A dívida de Ernest era de menor valor e deveria ser paga para a moça da agência dos correios, logo, de fácil pagamento, já a dívida de seu pai era impossível de pagar. Ele transformou a dívida do pai em sua, a fim de pagá-la e redimir-se com este pelos seus pensamentos hostis. No ato de pagar essa dívida paterna, teria permissão para usufruir a sua sexualidade, desejar, assim como seria liberto da culpa, das obsessões e dos atos punitivos. O único entrave no caminho desta realização é que o pagamento da dívida era impossível. E o próprio Homem dos Ratos atesta isso ao formular a seguinte afirmação mental após o pedido de reembolso do capitão: “‘Está bem. Reembolsarei o dinheiro ao Tenente A. quando meu pai e a dama tiverem filhos!’ ou ‘Tão certo quanto meu pai e a dama possam ter filhos, eu lhe pagarei’” (FREUD, 1909/1996, p. 189). Trata-se de uma asserção grotesca ligada a uma condição absurda que jamais se cumpriria. Ao contrário de um pagamento, o que acontece é a realização de um crime. O paciente insulta as duas pessoas que mais ama, o pai e a dama, e a punição para uma infração deste tipo consiste na obediência à exigência descabida de seu chefe, comprometendo-se com um juramento impossível de ser cumprido, uma vez que se baseava em falsas premissas. O juramento fundamenta-se em realmente reembolsar o dinheiro ao tenente A, ou em outras palavras: “‘Sim, você precisa reembolsar o dinheiro a A., conforme o exigiu o substituto de seu pai. Seu pai não pode estar equivocado; e se ele investe um de seus súditos de um título que não lhe pertence, o súdito passará a trazer sempre esse mesmo título’” (FREUD, 1909/1996, p.190).

A ordem do capitão foi recebida com revolta, fazendo com que primeiramente surgisse na mente do paciente uma ideia de que ele não deveria devolver o dinheiro ou então a punição dos ratos aconteceria ao seu pai e à dama; em seguida, houve a transformação da ideia em seu contrário, isto é, o paciente deveria pagar o tenente A para que o suplício dos ratos não ocorresse às duas pessoas que mais ama.

Como já dissemos anteriormente, a punição com os ratos incita o erotismo anal do paciente, que desempenhou um papel importante durante a sua infância e se manteve ativo por muito tempo.
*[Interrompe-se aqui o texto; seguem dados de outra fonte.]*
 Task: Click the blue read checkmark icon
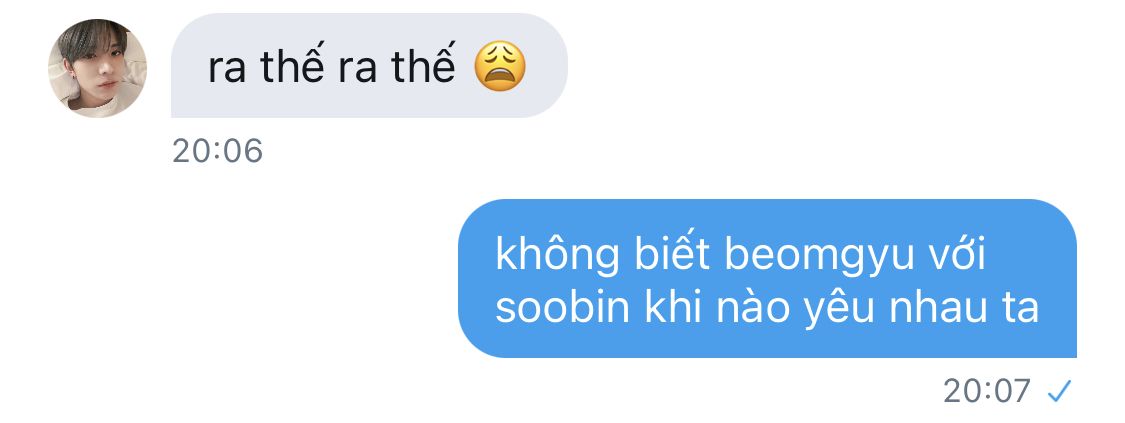click(x=1059, y=391)
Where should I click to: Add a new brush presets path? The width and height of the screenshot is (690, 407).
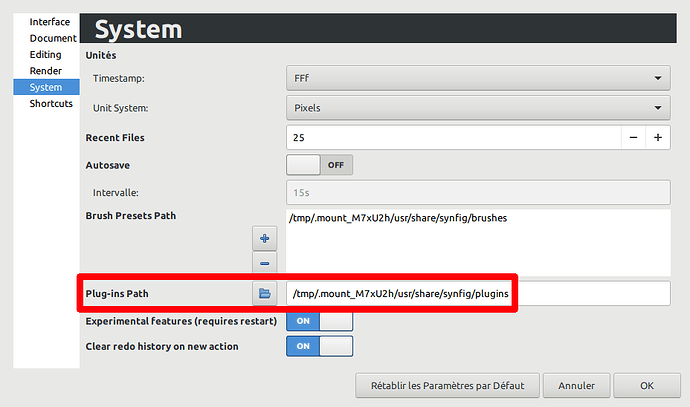264,240
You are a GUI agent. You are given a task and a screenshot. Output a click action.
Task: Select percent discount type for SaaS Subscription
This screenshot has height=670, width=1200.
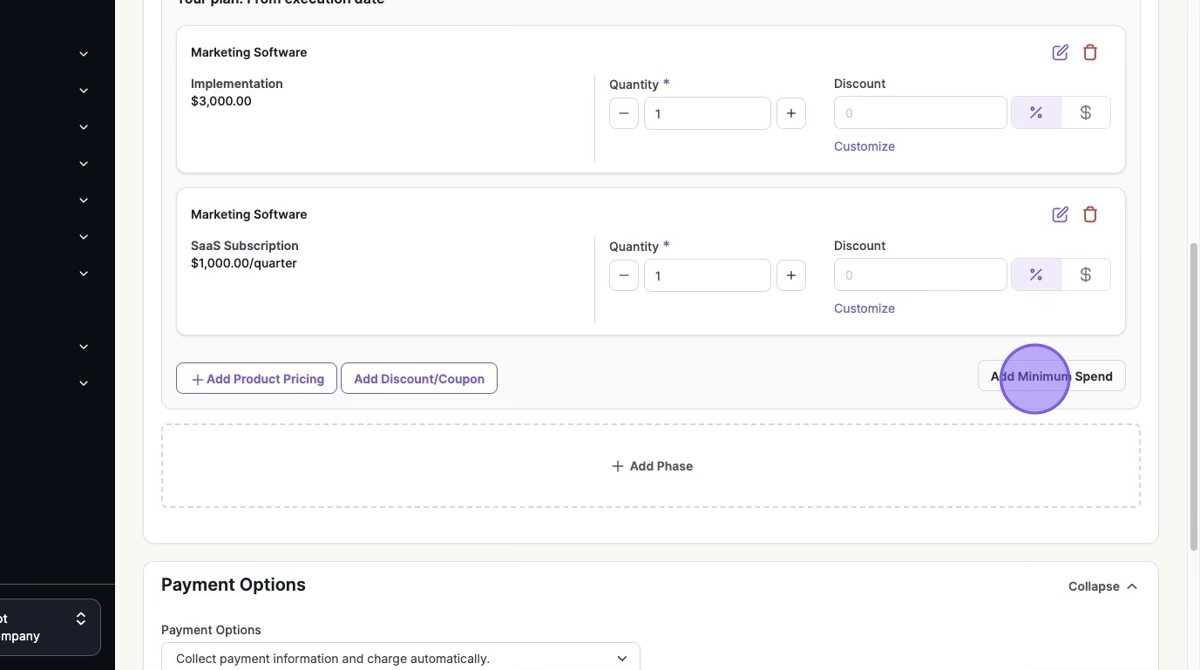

É possível observar que a ideia do castigo com os ratos evoca um

conjunto de recordações em Ernest, atribuindo aos ratos uma diversidade de significados simbólicos, dentre os quais podemos citar a conexão entre a palavra ratos (ratten) com prestações (raten), fazendo com que os ratos adquirissem o significado de dinheiro, ao ponto do paciente criar uma moeda-rato, expressada por ele através de uma equivalência: ‘tantos florins, tantos ratos’. O caráter monetário dos ratos se fortaleceu com o pedido do capitão mediante outra ponte verbal, spielratte (rato-de-jogo), que remetia a dívida contraída por seu pai no jogo. Vemos também uma associação entre ratos e pênis, pois assim como um rato transmite doenças, um pênis transmite sífilis, doença que provocava verdadeiro pavor em Ernest por ocultar todos os tipos de dúvidas sobre a vida que o pai levou durante o tempo de serviço militar. Por fim, temos a vinculação entre ratos e crianças, tendo em vista que a noção acerca dos ratos está relacionada com o fato de que estes possuem dentes afiados, que os ajudam a roer e morder, além de serem devoradores e sujos, exatamente como o paciente quando era criança, “um sujeitinho asqueroso e sujo, sempre pronto a morder as pessoas quando enfurecido, e fora assustadoramente punido por tê-lo feito” (FREUD, 1909/1996, p. 188).

Nós podemos observar a partir desse deslocamento metonímico que o obsessivo apresenta um dialeto próprio. Se a dissolução da ideia dos ratos nos mostra uma relação peculiar do obsessivo com a linguagem, a situação em que Ernest é punido pelo pai resultando no vaticínio ‘ou será um grande homem, ou um grande criminoso’ nos revela que o obsessivo crê na palavra, na força da palavra, no poder desta, fazendo da palavra a sua religião particular.